2. Penyakit Diabetes Mellitus diklasifikasikan menjadi empat golongan atau tipe
yaitu DM tipe 1, DM tipe 2, DM tipe lain, dan DM gestasional.
3. Tanda dan gejala yang terjadi pada penderita diabetes mellitus dibedakan menjadi
gejala akut dan gejala kronik.
4. Determinan atau faktor resiko yang mempengaruhi terjadinya penyakit diabetes
mellitus secara umum dapat digolongkan menjadi faktor yang dapat diubah dan
faktor yang tidak dapat diubah. Faktor yang tidak dapat diubah meliputi usia, jenis
kelamin, dan genetis. Sedangkan faktor resiko yang dapat diubah diantaranya
faktor soioekonomi, faktor perilaku, faktor lingkungan, dan faktor individunya
sendiri yang mencakup penyakit yang diderita maupun kondisi tubuhnya.

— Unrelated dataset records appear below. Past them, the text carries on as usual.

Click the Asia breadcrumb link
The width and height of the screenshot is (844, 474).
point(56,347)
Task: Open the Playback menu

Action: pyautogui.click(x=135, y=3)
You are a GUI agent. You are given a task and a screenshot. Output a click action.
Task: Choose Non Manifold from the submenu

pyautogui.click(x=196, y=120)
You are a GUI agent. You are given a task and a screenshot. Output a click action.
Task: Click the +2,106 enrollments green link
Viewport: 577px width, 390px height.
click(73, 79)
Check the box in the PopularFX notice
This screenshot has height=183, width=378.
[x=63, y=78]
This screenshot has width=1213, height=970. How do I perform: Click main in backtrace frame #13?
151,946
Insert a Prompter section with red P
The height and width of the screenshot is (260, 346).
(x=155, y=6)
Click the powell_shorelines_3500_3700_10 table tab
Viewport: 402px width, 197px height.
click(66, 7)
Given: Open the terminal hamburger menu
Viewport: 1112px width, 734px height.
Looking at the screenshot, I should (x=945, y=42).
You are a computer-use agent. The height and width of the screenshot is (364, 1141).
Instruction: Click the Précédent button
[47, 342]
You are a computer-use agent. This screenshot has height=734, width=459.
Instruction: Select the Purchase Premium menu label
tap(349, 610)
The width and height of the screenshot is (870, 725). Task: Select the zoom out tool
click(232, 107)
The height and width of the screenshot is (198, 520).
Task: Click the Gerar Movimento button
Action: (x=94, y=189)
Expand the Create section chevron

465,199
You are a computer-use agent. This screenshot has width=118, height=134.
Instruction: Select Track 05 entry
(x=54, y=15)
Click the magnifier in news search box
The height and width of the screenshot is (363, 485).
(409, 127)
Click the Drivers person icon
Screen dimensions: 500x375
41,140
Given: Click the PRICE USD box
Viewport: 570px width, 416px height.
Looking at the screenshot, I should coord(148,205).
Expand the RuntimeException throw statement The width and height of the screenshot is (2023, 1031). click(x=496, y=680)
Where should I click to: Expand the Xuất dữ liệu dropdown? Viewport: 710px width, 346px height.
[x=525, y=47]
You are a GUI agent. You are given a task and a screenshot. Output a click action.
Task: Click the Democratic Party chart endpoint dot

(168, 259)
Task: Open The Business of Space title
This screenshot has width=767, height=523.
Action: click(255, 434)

5. Minimnya pengetahuan dan keterampilan dalam mengelola penyakit diabetes
mellitus dapat meningkatkan resiko terjadinya komplikasi kronik yang dapat
terjadi pada diabetes mellitus tipe-2 dan mengenai organ vital yang dapat fatal,
sehingga perlu penatalaksanaan dan terapi agresif untuk mencapai kendali faktor
resiko diabetes mellitus.
6. Pencegahan penyakit diabetes mellitus dibagi menjadi tiga bentuk pencegahan
yaitu pencegahan primer yang dilakukan ketika seseorang dikatakan belum
terjangkit diabetes mellitus, pencegahan sekunder saat seseorang terjangkit
diabetes mellitus, dan pencegahan tersier yang dilakukan penderita untuk
memperkecil dan mencegah terjadinya komplikasi penyakit.